Pixel-based, histogram-based, edge-based, and motion-based are examples of techniques that are used for feature extraction. Extensive survey can be found in [4]. Recently, the analysis of SBD is performed in transform domain rather than in the time domain. The reason is that transform domain allows to view signals in different domain and gives a massive shift in terms of its powerful capability for analyzing the signals’ components [25, 26]. To transform a signal/image from time/spatial domain into transform (moment) domain, the orthogonal polynomials are employed. Orthogonal moments, transform coefficients, are scalar quantities used to represent the visual information. These moments represent the projection of signal on orthogonal polynomials. The ability of the orthogonal polynomials (OPs) is characterized by their energy compaction and localization properties [26].

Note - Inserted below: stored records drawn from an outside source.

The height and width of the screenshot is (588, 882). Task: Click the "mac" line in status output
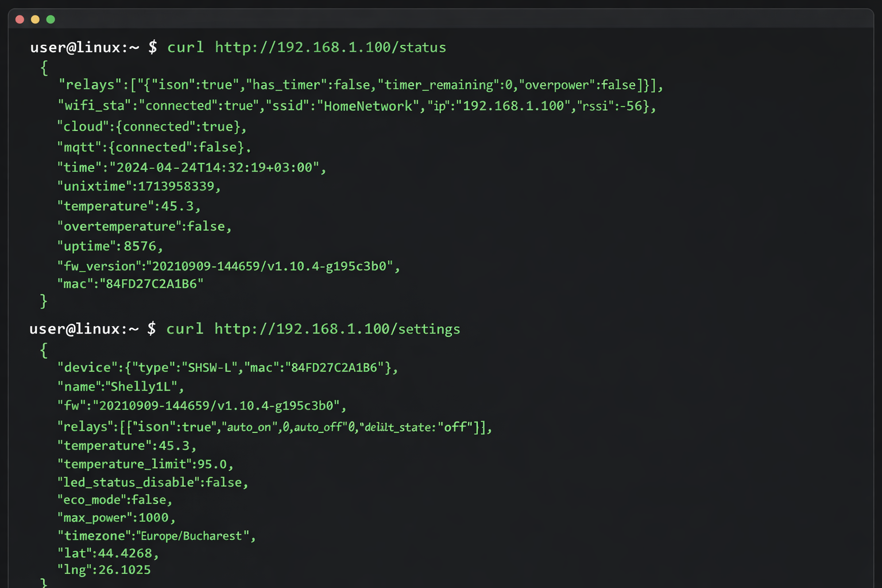[130, 284]
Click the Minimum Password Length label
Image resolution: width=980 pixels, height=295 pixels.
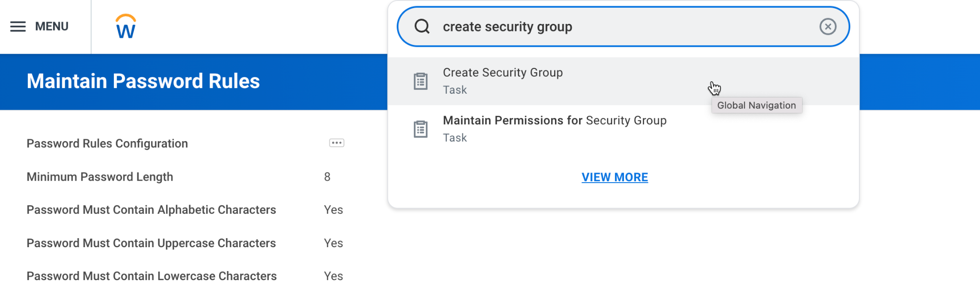pyautogui.click(x=100, y=177)
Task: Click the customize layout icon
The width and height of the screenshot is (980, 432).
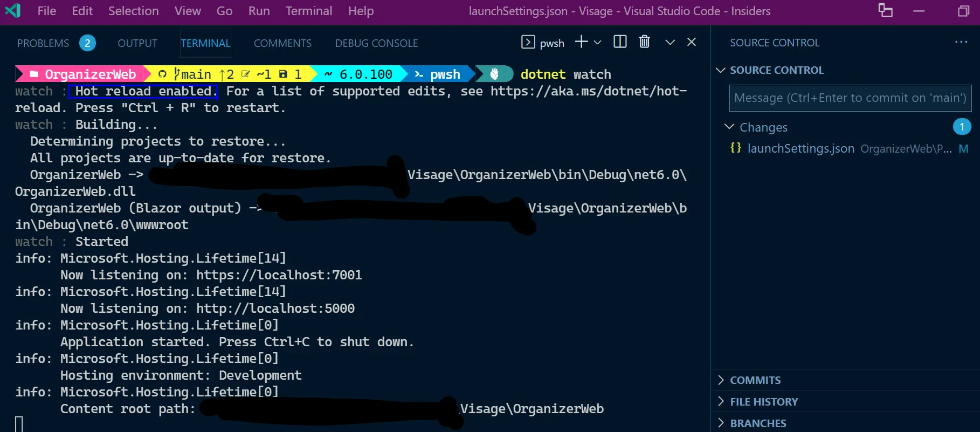Action: point(885,11)
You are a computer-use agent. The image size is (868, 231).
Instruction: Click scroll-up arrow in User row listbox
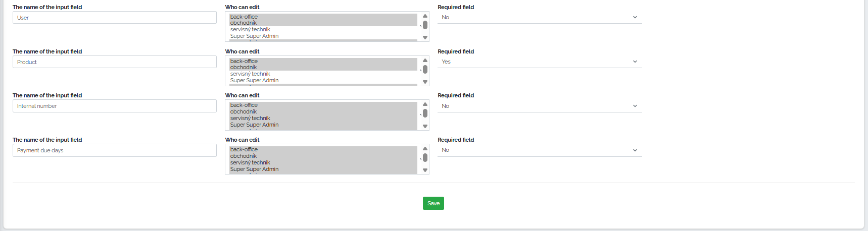pos(425,16)
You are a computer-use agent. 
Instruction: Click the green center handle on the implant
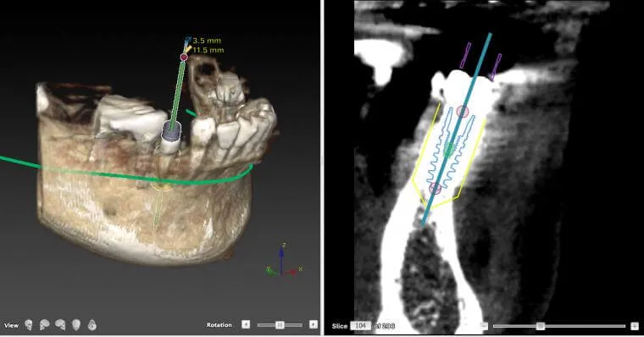[x=449, y=149]
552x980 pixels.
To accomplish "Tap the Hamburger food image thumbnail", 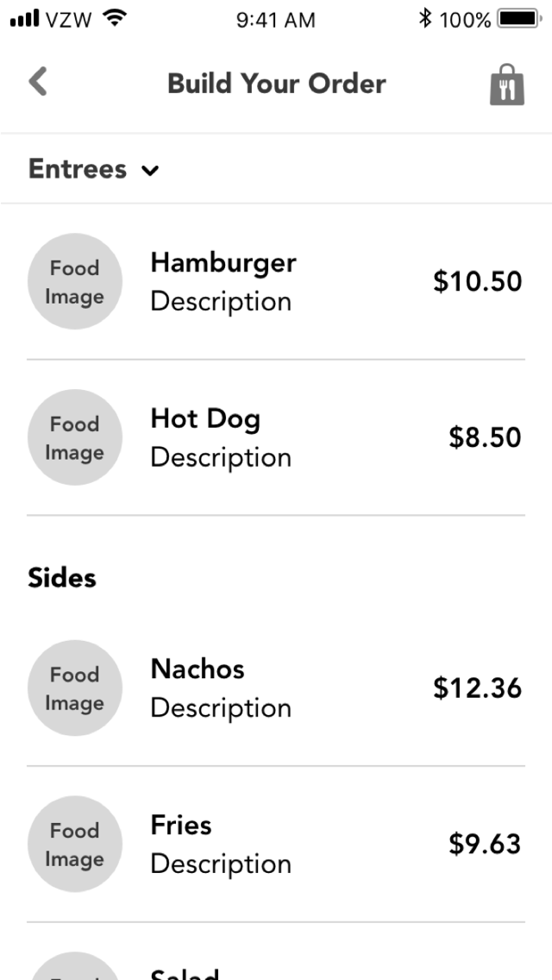I will (75, 282).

Different OPs occupy a significant position in signal processing and computer vision fields [2] such as Discrete Krawtchouk-Tchebichef transform (DKTT) [26]. DKTT shows a high energy compaction and good localization properties compared to Tchebichef polynomial (TP) and Krawtchouk polynomial (KP).

Energy compaction is an important property where the tendency of DKTT to return back a large fraction of signal energy into relatively few coefficients of the transform components. In addition, the localization property improves the overall quality of the DKTT especially when the ROI is located priori in the image and adds value to feature extraction by reducing the computation time.

Hence, this paper introduces the use of DKTT as a feature extraction tool for representing video frames. In addition, new features, namely moments of smoothed and gradients frames, are extracted from video frames using OPs (DKTT). These features are then fused to form a single feature vector. Support vector machine (SVM) is used to detect transition and non-transition frames based on the fused features.

This paper is organized as follows: Section 2 describes a brief survey on the related work. Section 3 introduces OPs and the mathematical model of the implemented OP. Section 4 provides the proposed features extraction method based on OP to detect HT. Section 5 presents the experimental results to highlight the effectiveness of the extracted features. Finally, the Section 6 concludes the paper.

2 Related work

In the literature, various methods based on different schemes for SBD have been introduced. Generally, SBD workflow is divided into three stages: 1) representing the visual information for video frames (feature extraction), 2) constructing the continuity signal from the extracted features, and 3) detecting transitions. In this section, related works for each of the aforementioned stages are discussed.

2.1 Feature extraction

The extracted features from video frames are used to concisely represent the visual information of these frames. Different types of visual information representation are introduced such as: pixel-based histogram-based, edge-based, and transform-based. The simple and fast approach is the pixel-based technique (PBT) [14, 43, 53], where the pixel intensities are directly employed to represent the visual information. However, the PBTs are highly sensitive to object/camera motion and various types of camera operations as well as global motion. Thus, this sensitivity highly affects the accuracy of the SBD algorithm which in fact reduces the precision rate due to the high false alarm rate [4]. In addition to their sensitivity, missed detection results [18].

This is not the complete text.